Recommendation: Either (A) operationalize the RG analogy with at least one concrete test (Sec. 3.4): define an explicit coarse-graining on inputs/solutions (spatial filtering/downsampling) and track how latent representations and their effective dimension change under that map, or test whether latent statistics exhibit a flow with approximate composition across $\nu$; or (B) reframe the RG discussion as a heuristic analogy, explicitly acknowledging alternative explanations (training difficulty, saturation, estimator artifacts) and moderating Abstract/Sec. 4 language to “suggestive/consistent with” rather than implying an RG mechanism has been established.
-
Foundational notation/model mismatch: the manuscript calls the problem “2D Burgers equation,” but the data/notation indicate only one spatial coordinate (101 points in $x$) plus time (Sec. 2.1–2.2; notation $L(x,t;\nu)$). If the PDE is truly 2D in space, the setup is missing $y$ and the field definition (scalar vs vector velocity). If it is 1D-in-space Burgers, the term “2D” is misleading.

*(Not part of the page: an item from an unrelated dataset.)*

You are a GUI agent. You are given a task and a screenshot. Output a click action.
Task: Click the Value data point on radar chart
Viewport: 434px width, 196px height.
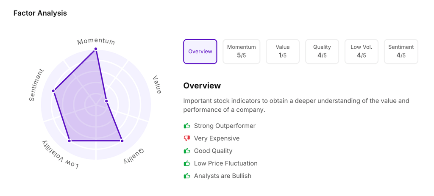[x=106, y=101]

Recommendation: Make the PDE dimensionality consistent throughout. If it is 1D spatial Burgers, rename accordingly and use $u(x,t)$. If it is 2D spatial Burgers, define $u(x,y,t)$ (or $(u,v)$), specify the $y$-grid and domains, and update dataset tensor shapes/notation (Sec. 2.1–2.2, Sec. 3.1).
-
The statistical modeling in Sec. 2.4 and Sec. 3.3 emphasizes monotone summaries (global Spearman $\rho$, linear/log fits) despite the key result being strongly non-monotonic (peak + downturn). This risks mischaracterizing the main phenomenon and does not quantify the peak location/uncertainty or the significance of the high-$\nu$ decrease.

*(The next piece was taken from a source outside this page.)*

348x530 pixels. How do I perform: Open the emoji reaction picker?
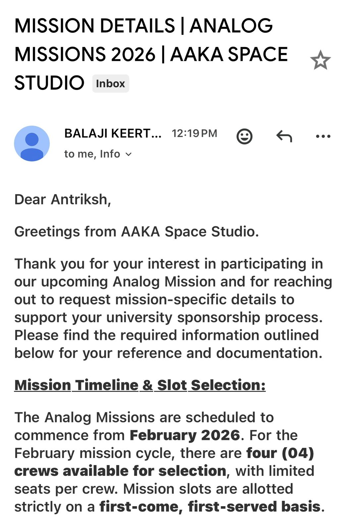[245, 136]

Recommendation: Revise Sec. 2.4 and Sec. 3.3 to treat monotone fits as baselines only, and add non-monotone modeling and inference: spline/GP smoothing, quadratic or piecewise-linear change-point models, and tests comparing monotone vs non-monotone fits (information criteria). Report uncertainty on peak location and on the high-$\nu$ downturn using the ID uncertainty estimates (bootstrap bands). Consider reporting rank correlations separately on low$\rightarrow$mid and mid$\rightarrow$high $\nu$ regimes.